-- Opening Marker --

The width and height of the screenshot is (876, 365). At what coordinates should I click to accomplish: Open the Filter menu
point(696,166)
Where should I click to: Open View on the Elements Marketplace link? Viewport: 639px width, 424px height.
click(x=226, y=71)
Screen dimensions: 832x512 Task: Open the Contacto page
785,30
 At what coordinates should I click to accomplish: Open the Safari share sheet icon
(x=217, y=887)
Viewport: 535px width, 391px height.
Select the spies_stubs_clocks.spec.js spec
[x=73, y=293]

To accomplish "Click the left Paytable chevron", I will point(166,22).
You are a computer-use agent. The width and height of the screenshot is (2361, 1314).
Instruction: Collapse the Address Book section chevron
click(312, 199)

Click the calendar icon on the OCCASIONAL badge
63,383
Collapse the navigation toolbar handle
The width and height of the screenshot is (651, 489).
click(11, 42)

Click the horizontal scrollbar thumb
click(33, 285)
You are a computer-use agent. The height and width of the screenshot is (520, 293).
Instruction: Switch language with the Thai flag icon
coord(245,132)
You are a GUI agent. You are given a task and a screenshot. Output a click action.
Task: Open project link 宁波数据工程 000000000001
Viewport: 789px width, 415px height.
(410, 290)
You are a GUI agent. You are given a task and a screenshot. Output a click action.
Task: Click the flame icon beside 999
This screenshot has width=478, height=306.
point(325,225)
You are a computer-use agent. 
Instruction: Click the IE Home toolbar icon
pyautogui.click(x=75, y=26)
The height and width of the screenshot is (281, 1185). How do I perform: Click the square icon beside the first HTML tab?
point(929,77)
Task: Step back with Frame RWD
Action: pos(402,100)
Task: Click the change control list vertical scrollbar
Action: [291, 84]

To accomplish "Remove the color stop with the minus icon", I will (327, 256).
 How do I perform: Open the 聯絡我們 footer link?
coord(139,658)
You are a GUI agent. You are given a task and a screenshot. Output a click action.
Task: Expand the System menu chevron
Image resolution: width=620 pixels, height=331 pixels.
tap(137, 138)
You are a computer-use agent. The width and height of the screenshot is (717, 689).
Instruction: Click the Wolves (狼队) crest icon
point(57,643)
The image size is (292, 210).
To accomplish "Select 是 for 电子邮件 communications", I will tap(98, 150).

-- Closing Marker --

→ Exercise
After reading the records above, transcribe them verbatim.

→ Result
The width and height of the screenshot is (876, 365). At what coordinates should I click to accomplish: Open the Filter menu
point(696,166)
Where should I click to: Open View on the Elements Marketplace link? Viewport: 639px width, 424px height.
click(x=226, y=71)
Screen dimensions: 832x512 Task: Open the Contacto page
785,30
 At what coordinates should I click to accomplish: Open the Safari share sheet icon
(x=217, y=887)
Viewport: 535px width, 391px height.
Select the spies_stubs_clocks.spec.js spec
[x=73, y=293]

To accomplish "Click the left Paytable chevron", I will point(166,22).
You are a computer-use agent. The width and height of the screenshot is (2361, 1314).
Instruction: Collapse the Address Book section chevron
click(312, 199)

Click the calendar icon on the OCCASIONAL badge
63,383
Collapse the navigation toolbar handle
The width and height of the screenshot is (651, 489).
click(11, 42)

Click the horizontal scrollbar thumb
click(33, 285)
You are a computer-use agent. The height and width of the screenshot is (520, 293).
Instruction: Switch language with the Thai flag icon
coord(245,132)
You are a GUI agent. You are given a task and a screenshot. Output a click action.
Task: Open project link 宁波数据工程 000000000001
Viewport: 789px width, 415px height.
(410, 290)
You are a GUI agent. You are given a task and a screenshot. Output a click action.
Task: Click the flame icon beside 999
This screenshot has width=478, height=306.
point(325,225)
You are a computer-use agent. 
Instruction: Click the IE Home toolbar icon
pyautogui.click(x=75, y=26)
The height and width of the screenshot is (281, 1185). How do I perform: Click the square icon beside the first HTML tab?
point(929,77)
Task: Step back with Frame RWD
Action: pos(402,100)
Task: Click the change control list vertical scrollbar
Action: [291, 84]

To accomplish "Remove the color stop with the minus icon", I will (327, 256).
 How do I perform: Open the 聯絡我們 footer link?
coord(139,658)
You are a GUI agent. You are given a task and a screenshot. Output a click action.
Task: Expand the System menu chevron
Image resolution: width=620 pixels, height=331 pixels.
tap(137, 138)
You are a computer-use agent. The width and height of the screenshot is (717, 689).
Instruction: Click the Wolves (狼队) crest icon
point(57,643)
The image size is (292, 210).
To accomplish "Select 是 for 电子邮件 communications", I will tap(98, 150).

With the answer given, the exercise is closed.